Muntinlupa City Regional Trial Court (RTC) Branch 206 on 24 June granted De Lima’s demurrer to evidence, which is equivalent to an acquittal, filed on 20 March this year in case no. 17-167, one of the three cases filed by the Department of Justice (DOJ) in February 2017.
With the dismissal of the last drug cases against De Lima, all the three drug cases filed by the DOJ have been dismissed.
Two of the three cases, 17-165 and 17-166, were dismissed by Muntinlupa courts in 2021 and 2023.
A demurrer to evidence is filed by the accused after the prosecution rests seeking to dismiss the case on the ground of insufficiency of evidence.
“Once a demurrer to evidence has been granted in a criminal case, the grant amounts to an acquittal. Any further prosecution for the same offense would violate the accused's constitutional right against double jeopardy,” according to a previous Supreme Court ruling.
The DOJ in the three cases originally charged De Lima and others of illegal drug trading but it later changed it to conspiracy to commit illegal drug trading.
In case no. 17-167, the DOJ charged between March 2013 and May 2015, De Lima, former Bureau of Corrections (BuCor) director Franklin Jesus Bucayu, Ronnie Dayan, Joenel Sanchez, and Jose Adrian Dera used inmates at the New Bilibid Prison in Muntinlupa to sell and trade dangerous drugs using mobile phones and other electronic devices, and allegedly got the proceeds amounting to P70 million.
On 10 November last year in an order, the Muntinlupa RTC Branch 206 granted bail to De Lima, Bucayu, Dayan, Sanchez and Dera. They were released from detention after each posted bail amounting to P300,000 set by the court.

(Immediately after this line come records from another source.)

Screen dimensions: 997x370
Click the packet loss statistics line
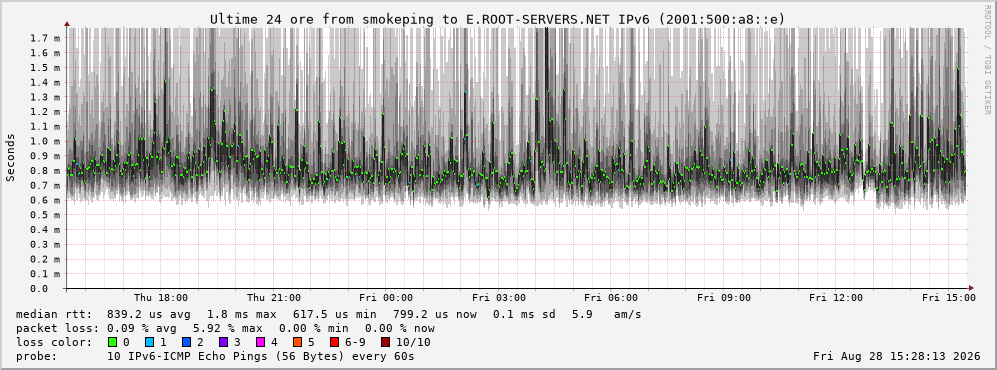coord(226,329)
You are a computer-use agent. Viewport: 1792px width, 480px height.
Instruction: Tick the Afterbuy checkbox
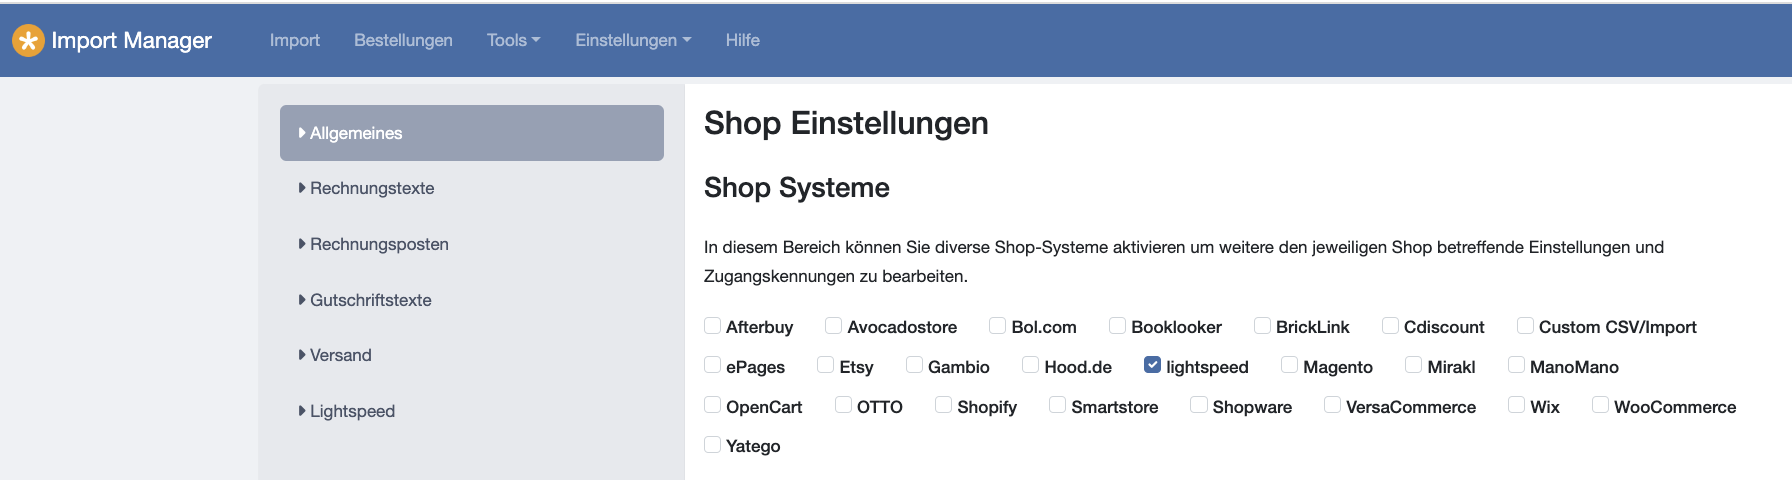[712, 325]
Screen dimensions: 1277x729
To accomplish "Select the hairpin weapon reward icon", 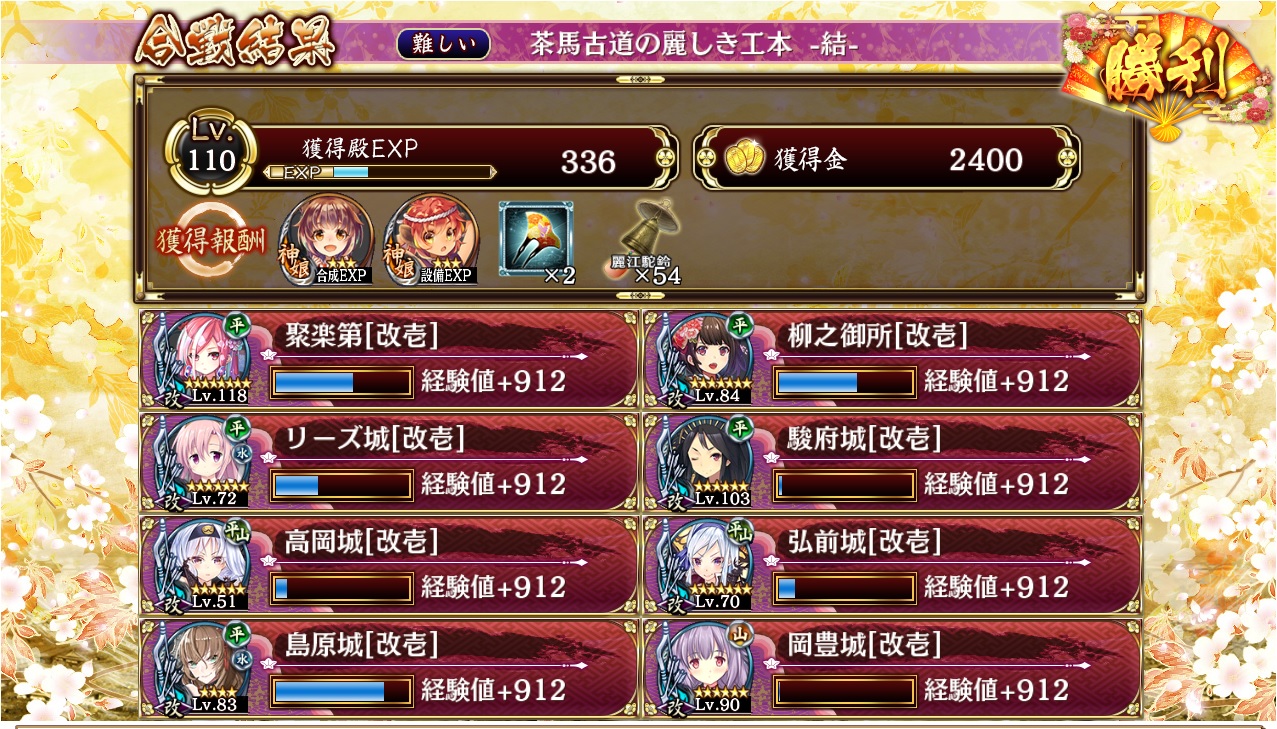I will point(537,237).
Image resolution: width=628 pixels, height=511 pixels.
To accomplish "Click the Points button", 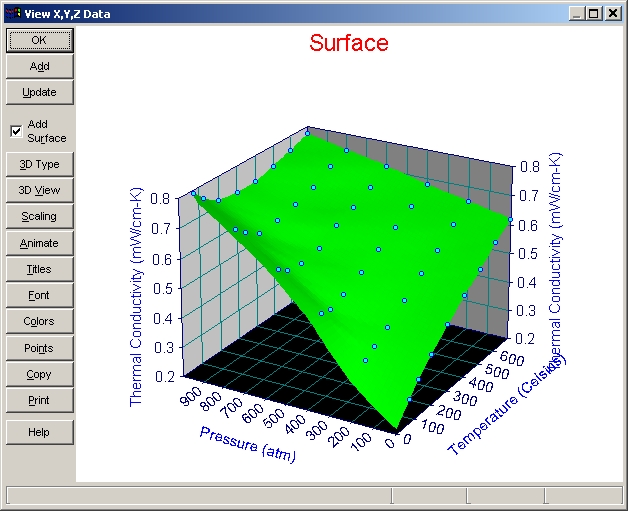I will pos(39,348).
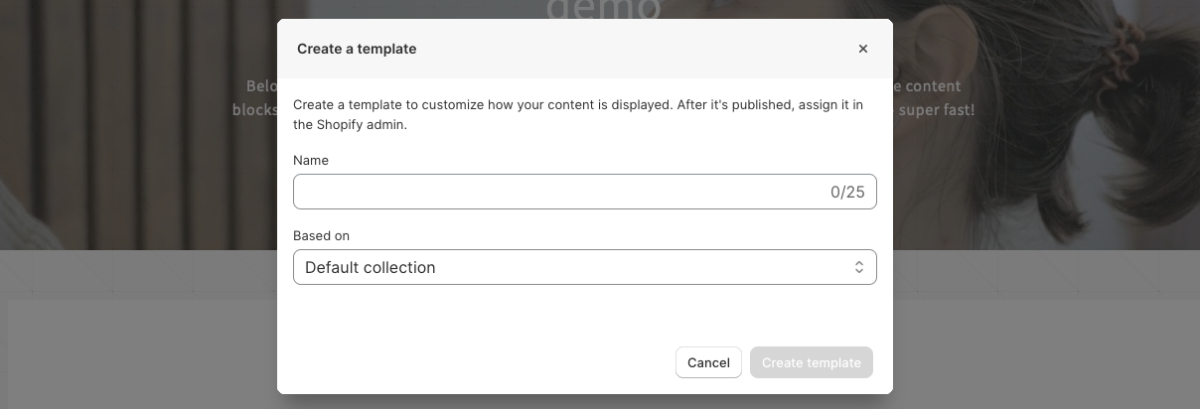The height and width of the screenshot is (409, 1200).
Task: Close the Create a template dialog
Action: coord(863,49)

In granting bail to De Lima and her co-accused, the court ruled that “the prosecution was not able to discharge its burden of establishing that the guilt of the said accused is strong.”
Because of this ruling the former lawmaker was allowed to be released from detention after more than six years since 2017.

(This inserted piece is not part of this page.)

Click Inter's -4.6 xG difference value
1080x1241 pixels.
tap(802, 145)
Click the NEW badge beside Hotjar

De Lima in her demurrer to evidence, stated that “what is significant in this case is that almost all of the most important evidence of the Prosecution have already been presented during the hearing for bail, and therefore passed upon by the Honorable Court in its 10 November 2023 Order, declaring that the Prosecution's evidence is not strong, thereby granting herein Accused her application for bail.”
The reaction of the DOJ in the dismissal of the last drug case of De Lima is yet to be received as of press time.